Burr, though, has said he did not put forward Obama’s nominees because the former president reneged on an agreement they had made about a different lawyer the senator supported for the seat. Burr has pointed to his support for African-American judicial nominees in other districts — such as Loretta Biggs in the U.S. Middle District of North Carolina and James Wynn, the 4th Circuit Court of Appeals judge.
‘Genteel apartheid’
Spearman, who moved to North Carolina in 1995, is an ordained minister with the African Methodist Episcopal Zion Church. Prior to his pastoral career, Spearman worked in correctional institutions, hospitals, colleges and community-based programs as a substance abuse counselor.
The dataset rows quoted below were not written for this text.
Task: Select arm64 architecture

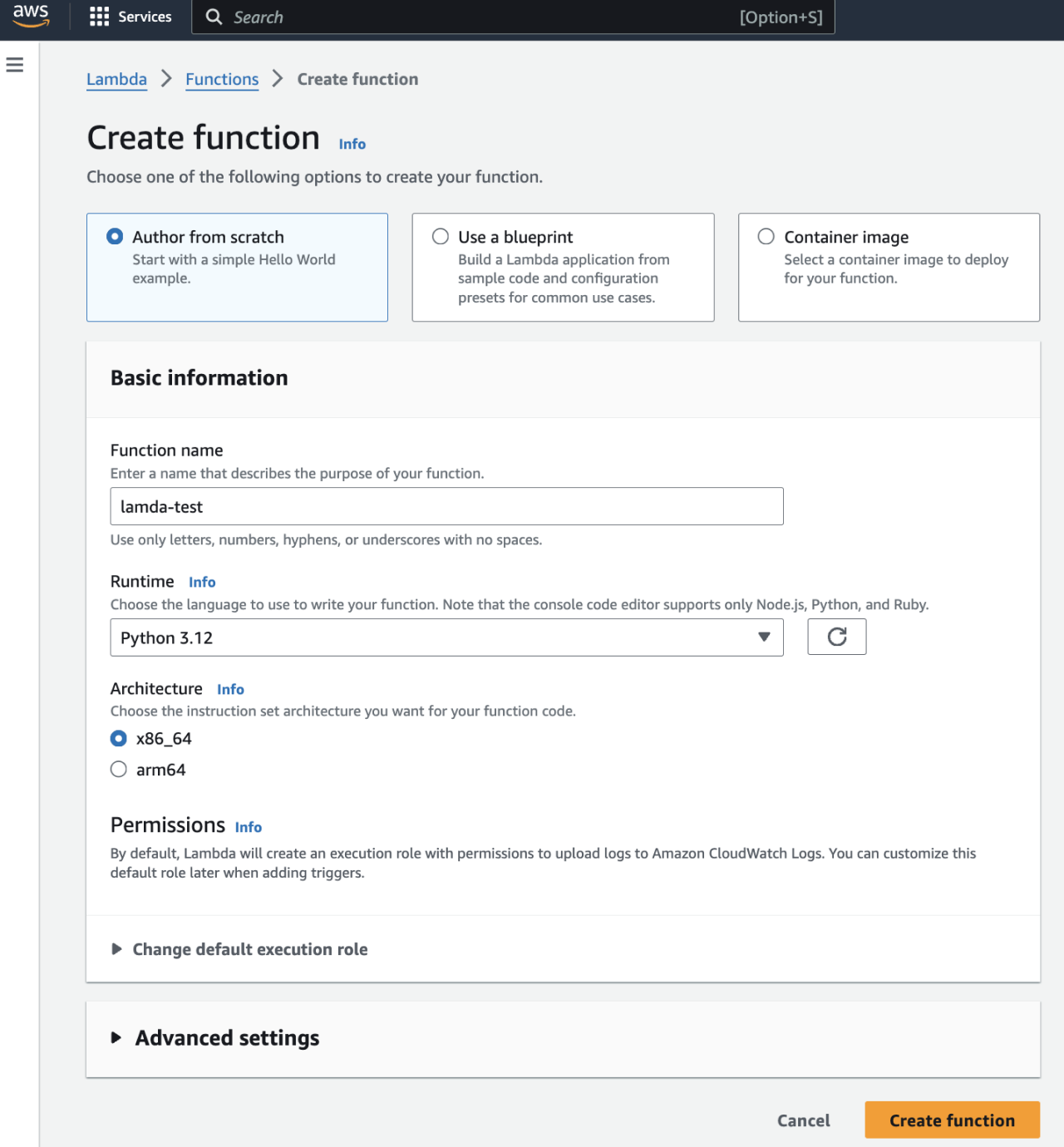Action: click(118, 769)
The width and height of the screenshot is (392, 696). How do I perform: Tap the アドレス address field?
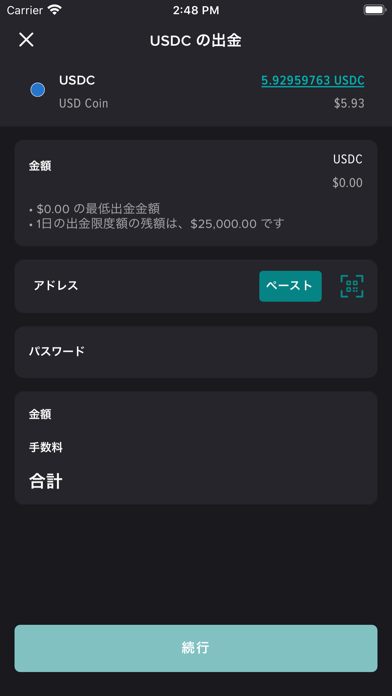196,286
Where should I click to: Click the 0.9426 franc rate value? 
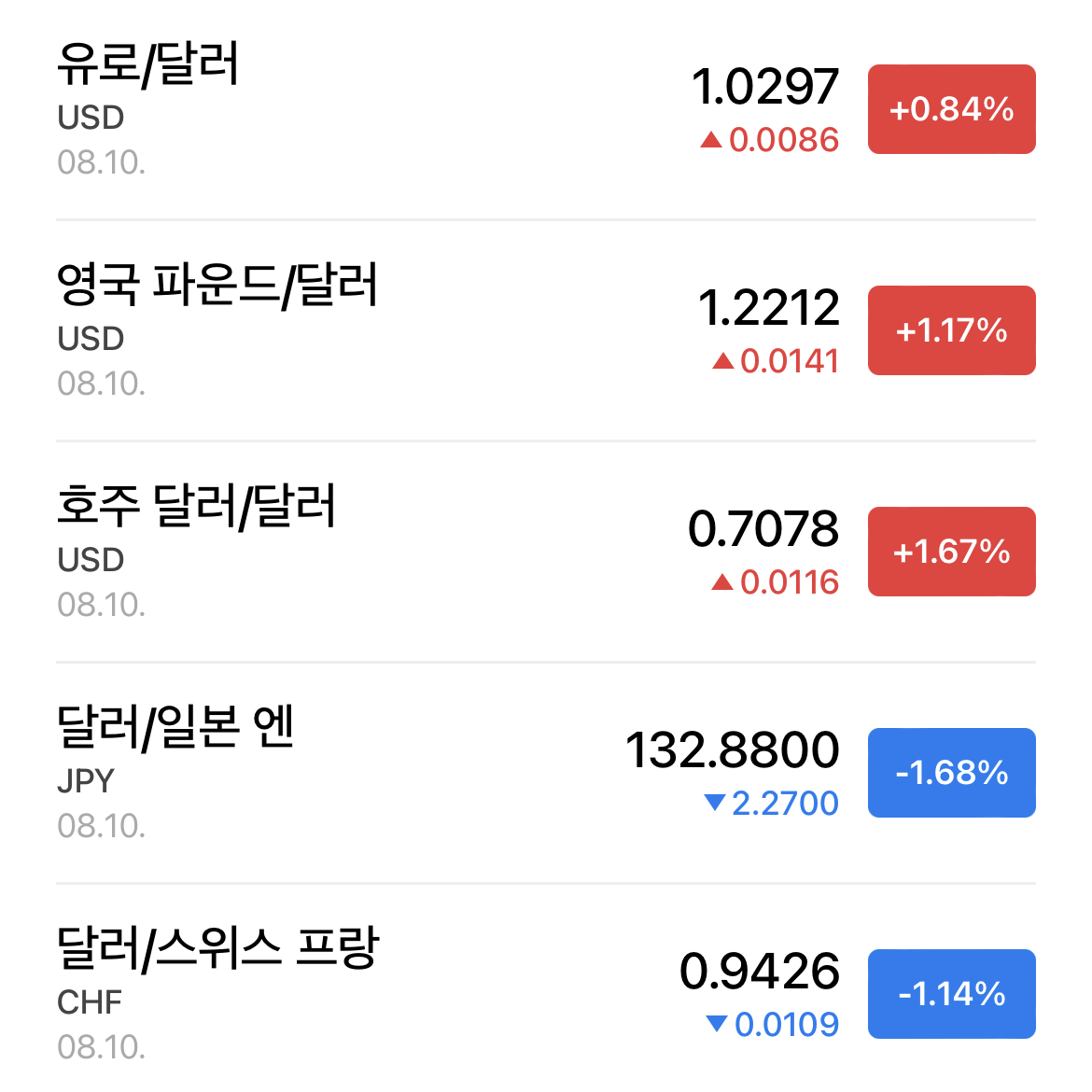760,972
He received a degree in behavioral sciences from Mercy College in Yonkers, N.Y., in 1995 shortly before experiencing a call to the ministry. He left New York, moved to North Carolina and enrolled in Hood Theological Seminary in Salisbury, where he completed his degree in 1998. In 2003, he received a doctoral degree from the United Theological Seminary in Dayton, Ohio.
Spearman has been a member of the NAACP for 53 years and served as vice president of the state NAACP for the last six years of Barber’s tenure. He’s also the senior pastor of St. Phillip A.M.E. Zion Church in Greensboro and president of the Council of Churches, and has no plans to step down from those roles.
A husband to Janice Brunson Spearman for 47 years, Spearman has three grown children, five grandchildren and enjoys reading, playing chess and raising poodles. He is proficient in Greek, Hebrew and Spanish, according to the NAACP website.
During his time in the South, Spearman has served on the Halifax County school board, an experience that makes him question whether desegregating schools was the right thing. While on the board, Spearman said he saw many statistics showing the gap between the achievement of black students and white students, as well as disproportionate suspension rates for black children.
With lagging test scores among black children, higher suspension rates and other statistical differences, Spearman said desegregation has not been the panacea that some pitched it to be. “I can’t say conclusively that I agree integration has been such a good thing,” Spearman said.
Spearman also highlighted a statement he made to the mayor of Hickory, an official with whom he often “butted heads” while living in Hickory, in response to questions about whether any strides had been made in the civil rights movement toward racial equality.
“My response was that I thought what was going on was a genteel apartheid,” Spearman said.
Despite his thoughts on “genteel apartheid” and his criticism of lawmakers and the president, Spearman said he believes he can bring people together to work for the state NAACP’s goals, though every once in a while the fight from his youth — a youth in which his father gave him his first NAACP card – might rise within him.
“I want to believe that I lean more toward the practice and philosophy of Dr. King but I vacillate, and that’s not to say that I don’t agree with or believe in the philosophy of Malcolm X because he, I think, may be proven to be one of the persons who has not received as much credit as he deserves to receive,” Spearman said. “So I vacillate.”
Joyce Johnson, a NAACP member from Greensboro, said one thing that would not vacillate under Spearman’s leadership was the organization’s mission, whoever is leading it. Spearman has honored the past, texting Barber most every night to discuss things, while moving toward the future. He has asked new NC NAACP executive director Terrance Ruth to give the organization a better presence online and on social media. He hopes to pull in younger members from college campus organizations.
Questions about whether Spearman can fill Barber’s shoes, Johnson said, reminded her of an earlier time and questions about two other civil rights leaders.
“It’s almost to me the question of Dr. King and Malcolm X,” Johnson said. “We are just blessed as an organization. The mission remains.”